▶ [EXERCISE AIM]:
Begin with the line that holds "Task: Click the browser forward arrow" and retype through the last line of the listing below, exactly; pictures are not part of the copy.

▶ [EXTRACTED MATERIAL]:
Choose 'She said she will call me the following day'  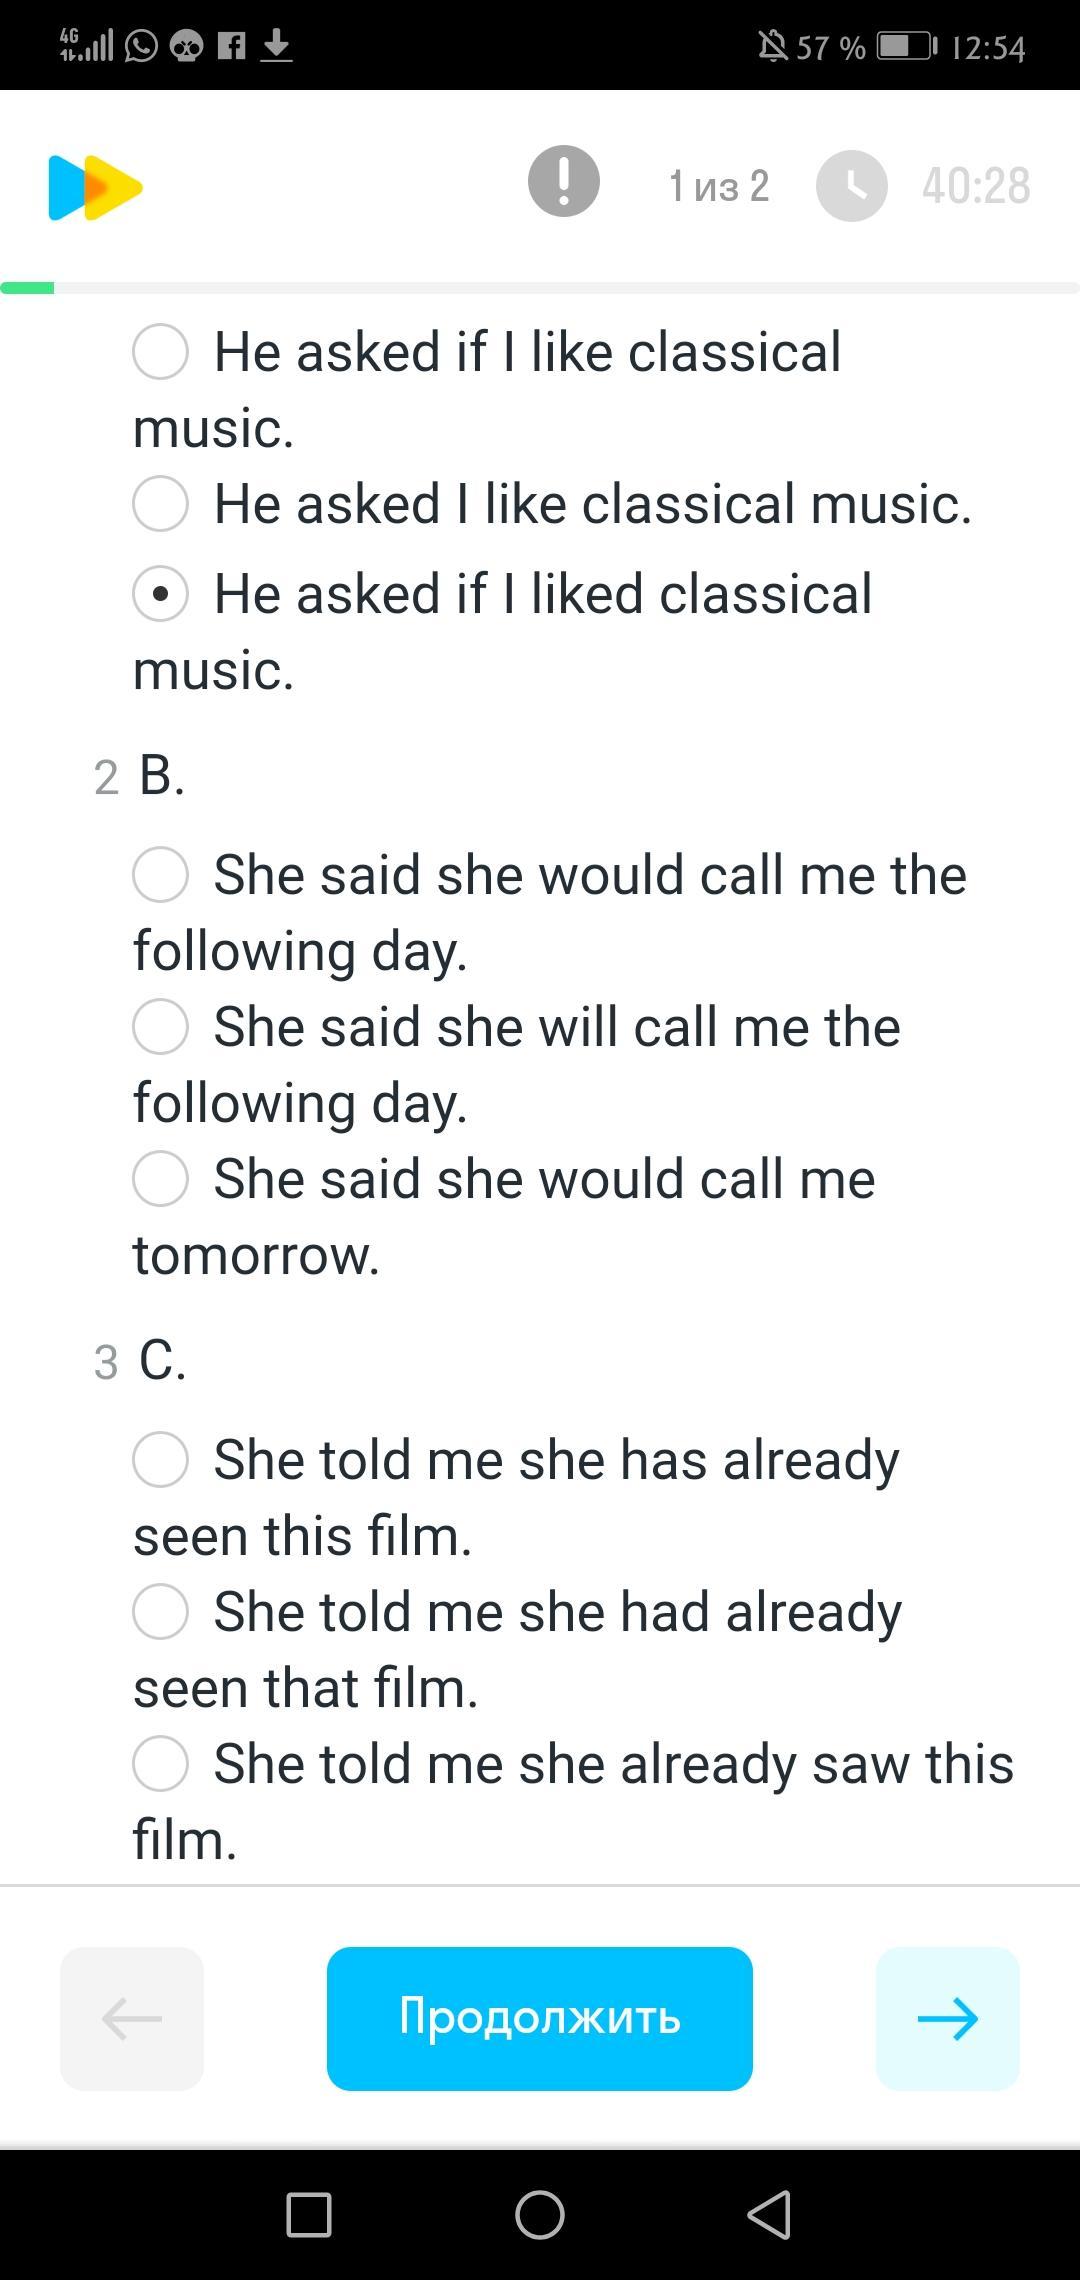161,1027
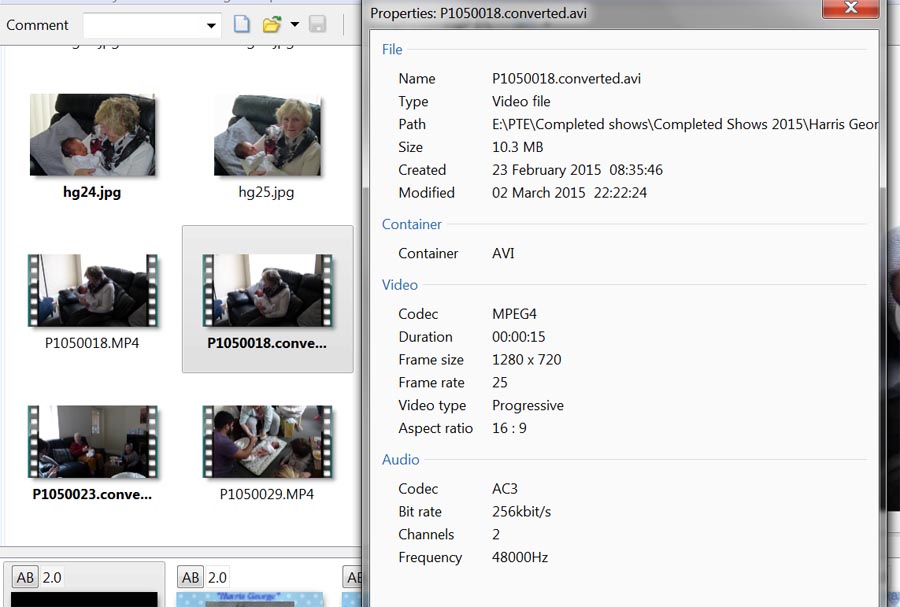Select the hg24.jpg thumbnail
Image resolution: width=900 pixels, height=607 pixels.
92,136
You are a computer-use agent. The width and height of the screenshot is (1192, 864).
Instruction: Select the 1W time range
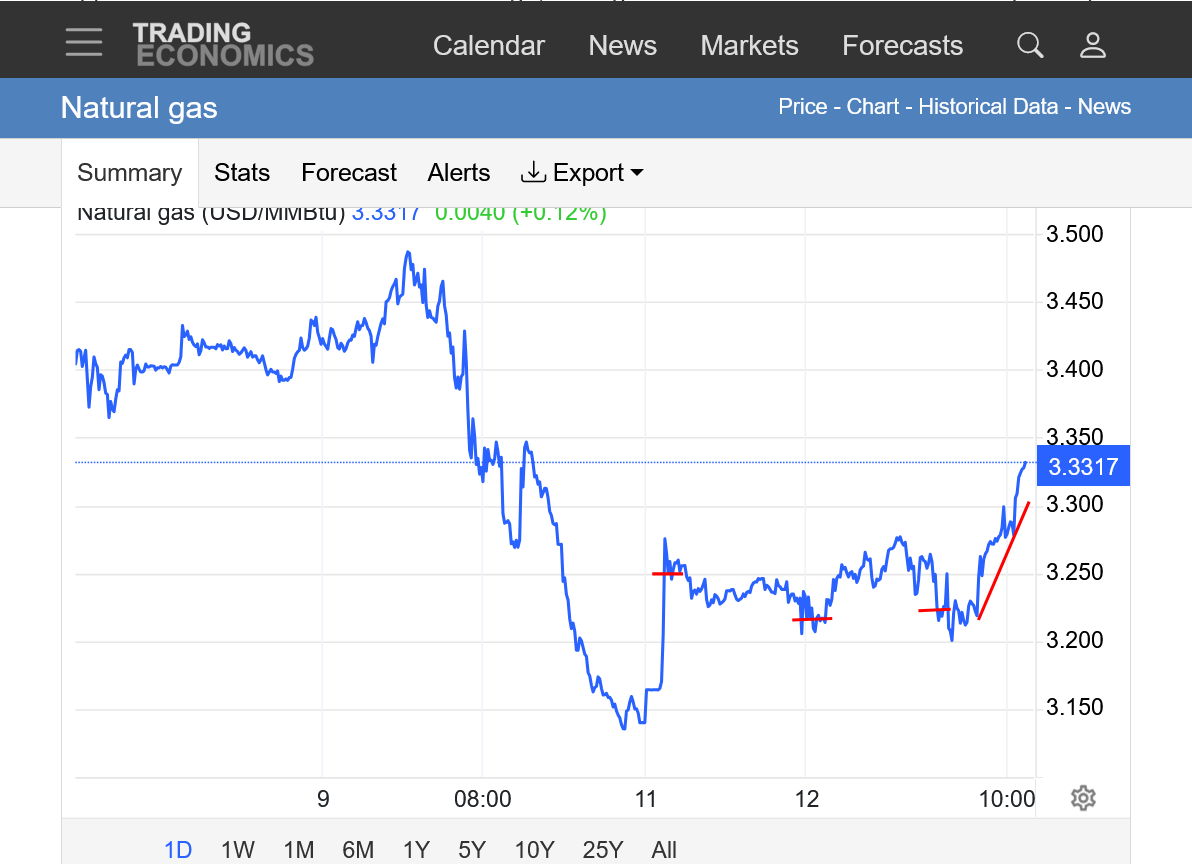click(x=237, y=850)
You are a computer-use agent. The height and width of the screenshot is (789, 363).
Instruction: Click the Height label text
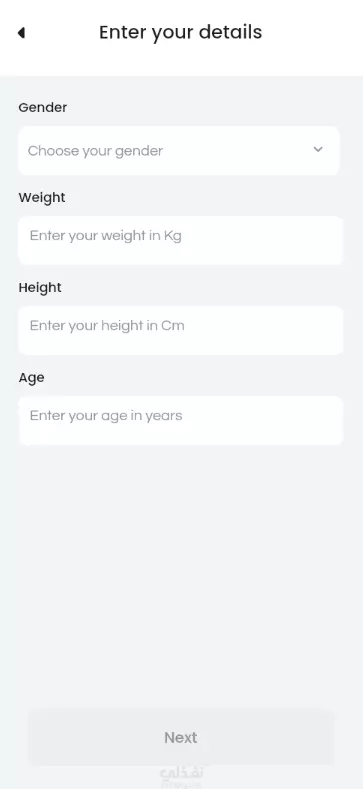click(x=40, y=288)
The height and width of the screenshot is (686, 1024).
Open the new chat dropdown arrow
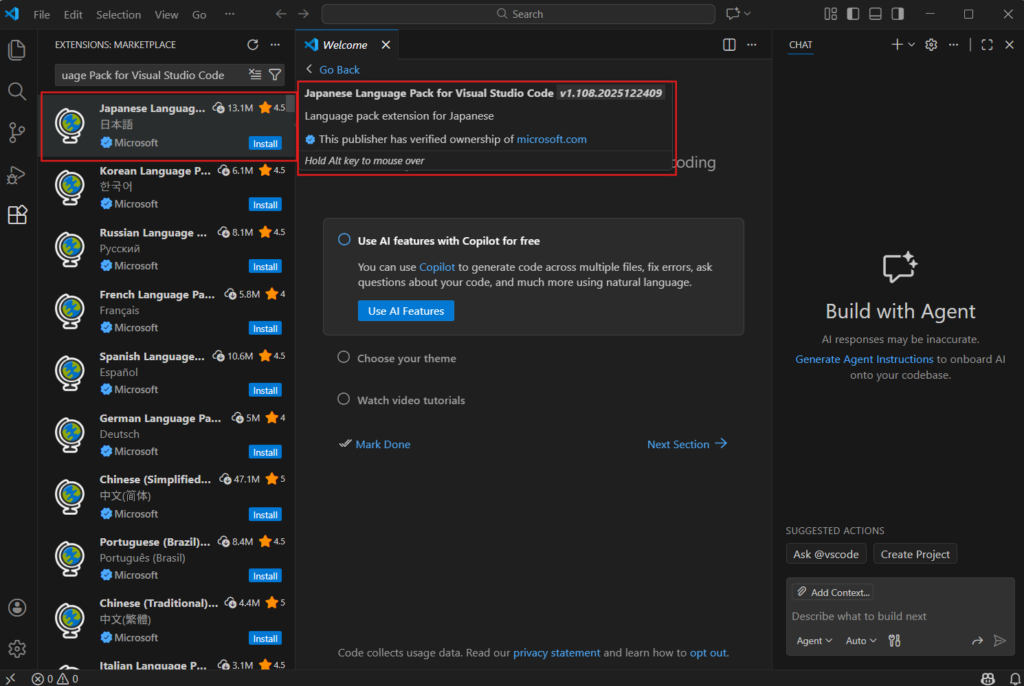[911, 45]
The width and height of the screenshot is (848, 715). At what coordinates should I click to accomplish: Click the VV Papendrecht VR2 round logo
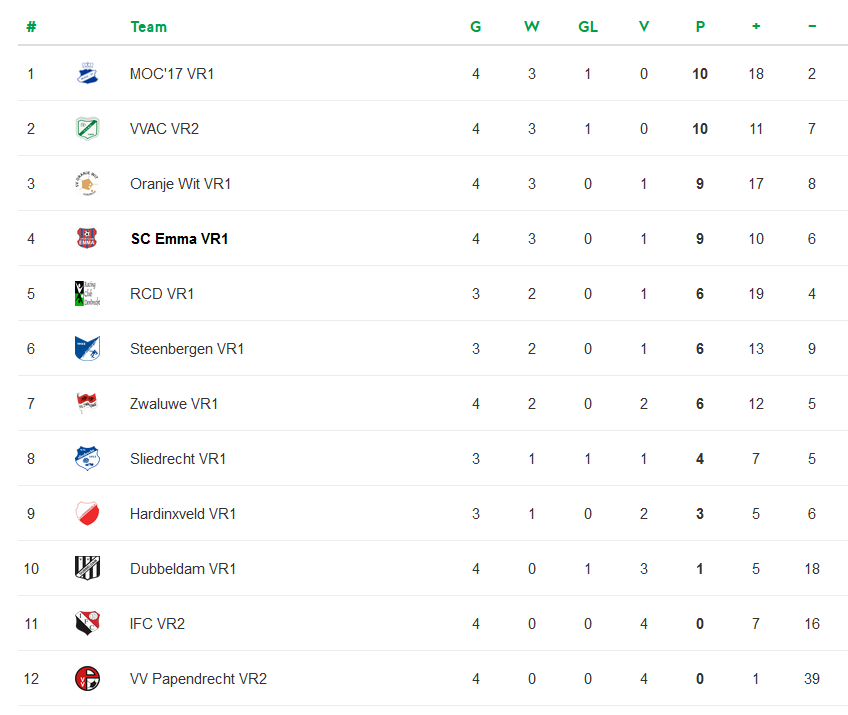[87, 679]
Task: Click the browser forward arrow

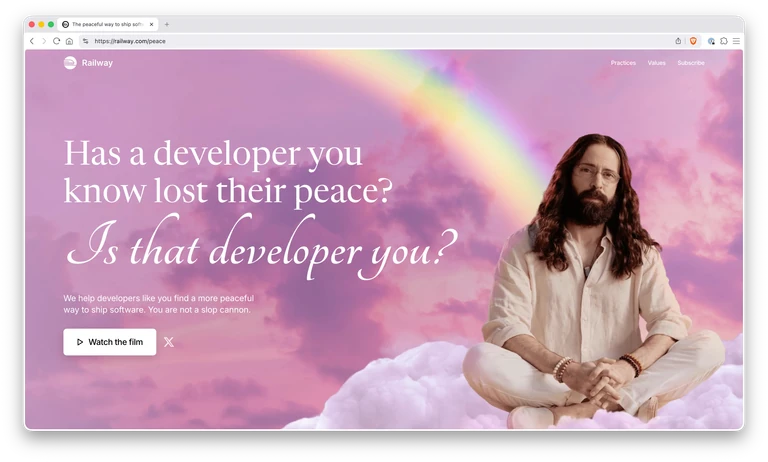Action: tap(44, 41)
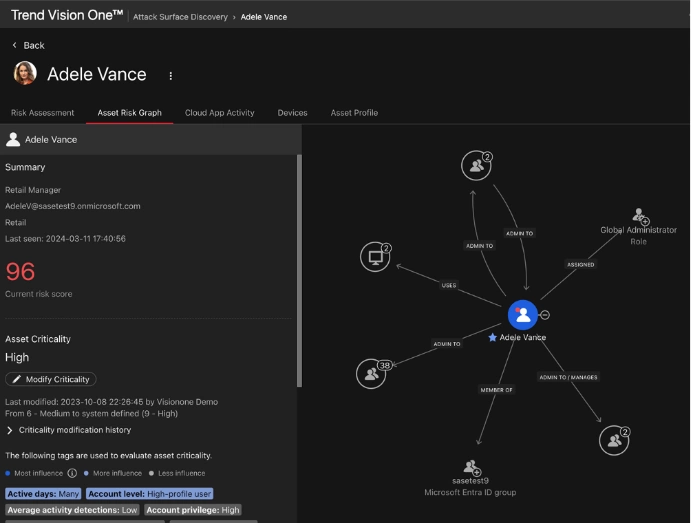Click the Global Administrator role node

tap(639, 216)
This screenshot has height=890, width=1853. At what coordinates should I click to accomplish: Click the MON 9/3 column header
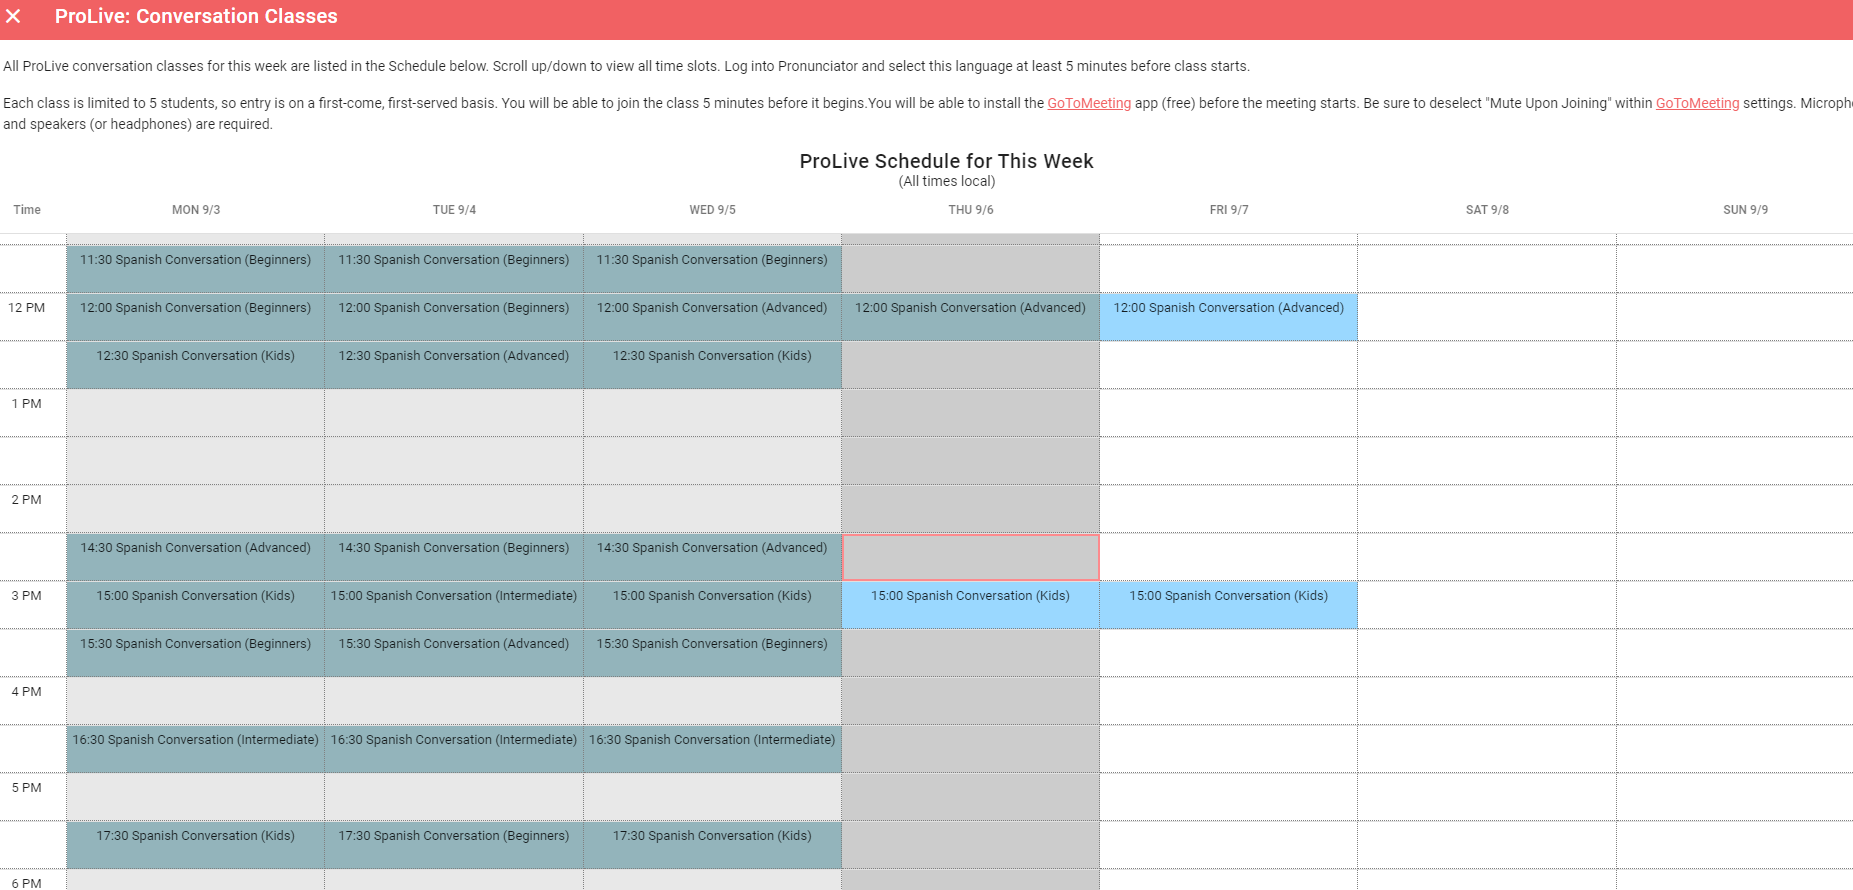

▶ [RESULT FOR THIS EXERCISE]:
Task: Click the browser forward arrow

Action: tap(44, 41)
Click the Global Administrator role node

tap(639, 216)
This screenshot has height=890, width=1853. At what coordinates should I click to accomplish: Click the MON 9/3 column header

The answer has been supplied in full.